··· MATERIAL FOR THE TASK ···
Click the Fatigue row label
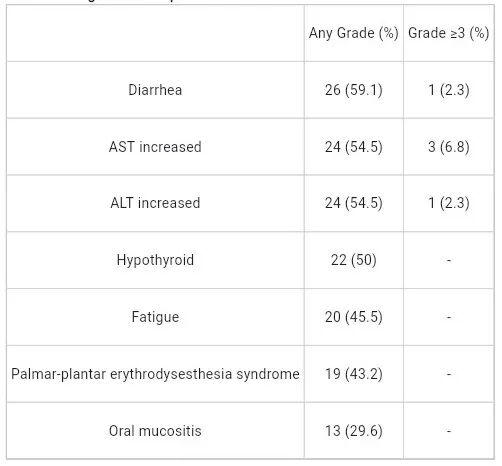Screen dimensions: 502x466 click(155, 317)
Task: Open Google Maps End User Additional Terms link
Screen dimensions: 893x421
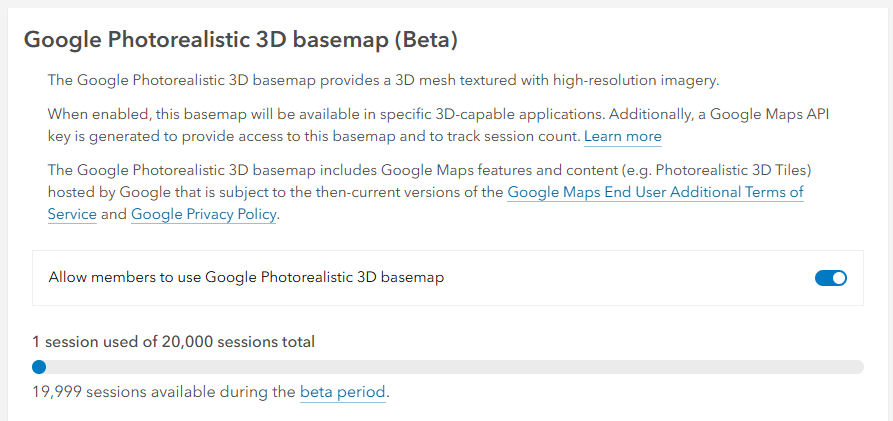Action: (x=655, y=192)
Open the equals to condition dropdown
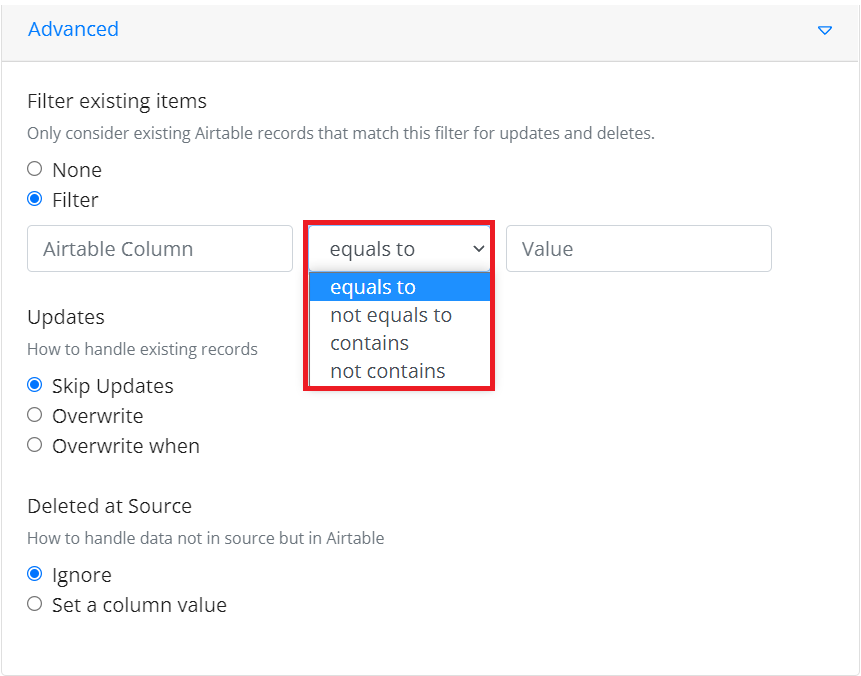This screenshot has width=861, height=676. point(399,249)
···
EXERCISE GOAL → Would you repeat the material exactly, keeping out any pictures?

SOLUTION TO THIS EXERCISE →
Click the Fatigue row label
Screen dimensions: 502x466 click(155, 317)
Task: Open Google Maps End User Additional Terms link
Screen dimensions: 893x421
Action: (x=655, y=192)
Open the equals to condition dropdown
This screenshot has width=861, height=676. point(399,249)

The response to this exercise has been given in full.